START Exercise materials
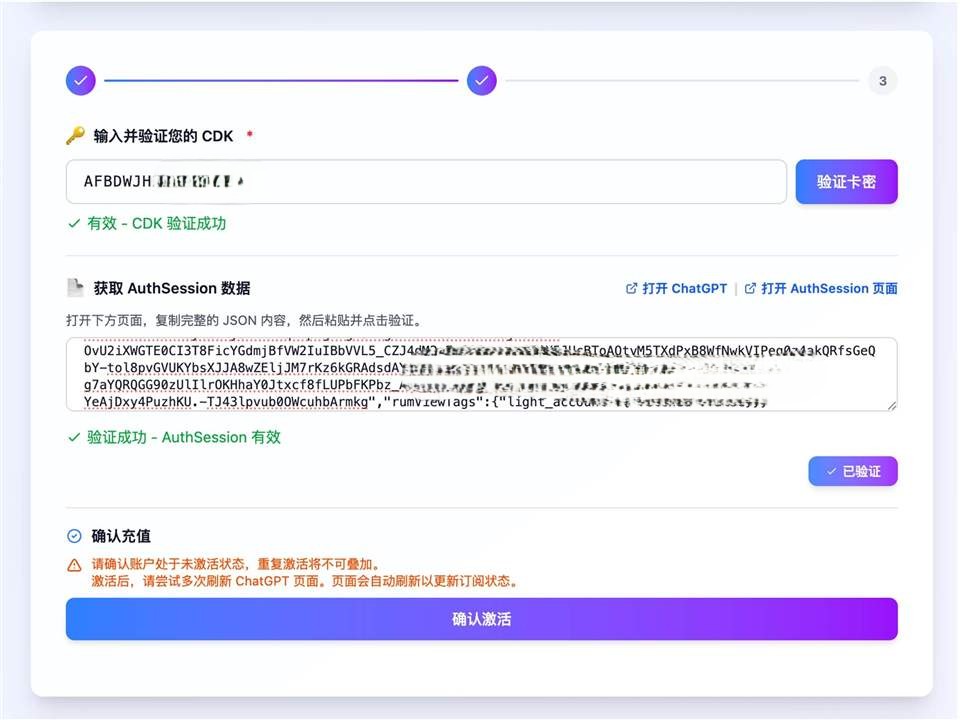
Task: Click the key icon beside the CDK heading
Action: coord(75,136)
END Exercise materials
START Exercise materials
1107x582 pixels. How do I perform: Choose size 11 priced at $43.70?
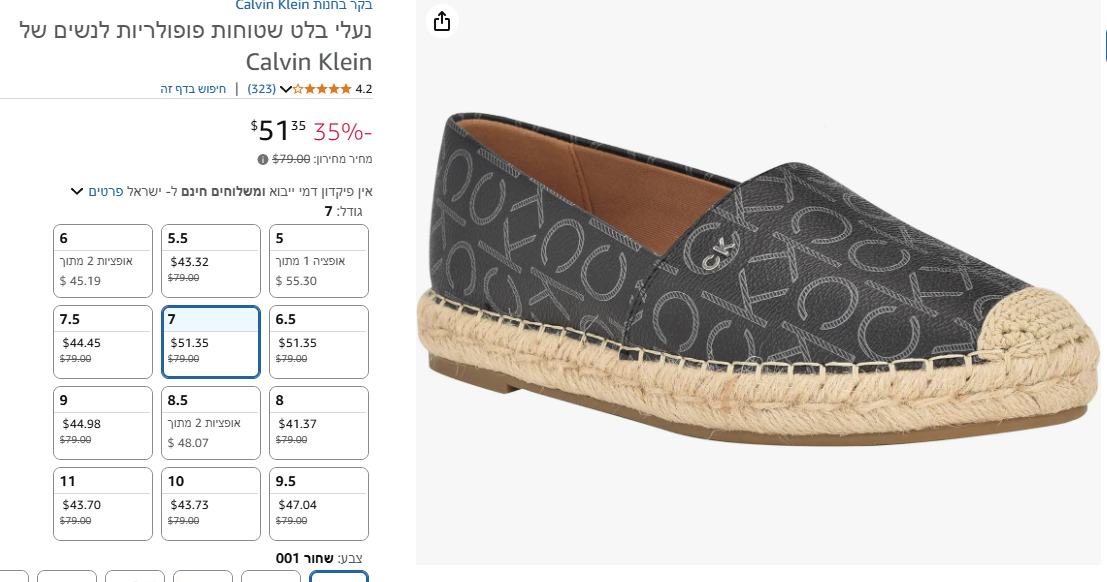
END Exercise materials
START Exercise materials
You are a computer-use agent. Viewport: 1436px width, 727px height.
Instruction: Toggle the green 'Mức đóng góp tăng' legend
END Exercise materials
■ Goal ■
Rewrite everything from the line containing "You are a computer-use" down to the line containing "Instruction: Toggle the", substituting "orange" for "green" and leaving the rest unchanged.

■ Expected output ■
You are a computer-use agent. Viewport: 1436px width, 727px height.
Instruction: Toggle the orange 'Mức đóng góp tăng' legend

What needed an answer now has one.